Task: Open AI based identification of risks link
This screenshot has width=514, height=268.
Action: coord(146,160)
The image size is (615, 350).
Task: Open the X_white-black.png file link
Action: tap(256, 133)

_Task brief_: Output each line of the material above with no deviation.

_Response to this task_:
Task: Open AI based identification of risks link
This screenshot has width=514, height=268.
Action: coord(146,160)
The image size is (615, 350).
Task: Open the X_white-black.png file link
Action: tap(256, 133)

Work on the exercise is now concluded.